Venison chilli Recipe
- 1 tbsp vegetable oil
- 450g/1lb venison shoulder, trimmed and cut into large pieces
- 1 onion, finely chopped
- 1 red pepper, chopped
- 1 green pepper, chopped
- 1 stick celery, chopped
- 8-10 red chillies, chopped
- 250g/8½oz mushrooms, sliced
- 1 garlic clove, crushed
- 1 tbsp tomato purée
- pinch ground cumin
- pinch ground paprika
- 150ml/5fl oz game or beef stock
- 125ml/4½fl oz red wine
- 400g/14oz canned chopped tomatoes
- salt and freshly ground black pepper
- 50g/1¾oz dark chocolate, grated
- plain rice, cooked according to packet instructions
- 4 soft flour tortillas
- Heat the vegetable oil in a non-stick frying pan until hot and add the venison. Fry the meat for a few minutes on each side, until golden-brown all over.

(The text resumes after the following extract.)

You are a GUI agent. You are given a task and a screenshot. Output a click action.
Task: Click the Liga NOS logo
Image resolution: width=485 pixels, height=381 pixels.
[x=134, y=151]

Remove the venison from the pan and set aside to keep warm.
- In the same frying pan, add the onions, red and green peppers, celery, red chillies, mushrooms and garlic and fry until the vegetables are soft but not coloured.
- Add the tomato purée to the pan, then turn down the heat and gently fry for a further ten minutes.
- Add the spices, stock, red wine and canned chopped tomatoes to the pan and bring to the boil.
- Return the venison to the pan and add the grated chocolate. Reduce the heat to very low and simmer for one hour, or until the venison is tender.
- To serve, place the venison chilli onto plates. Spoon some plain rice alongside and serve with the soft flour tortillas.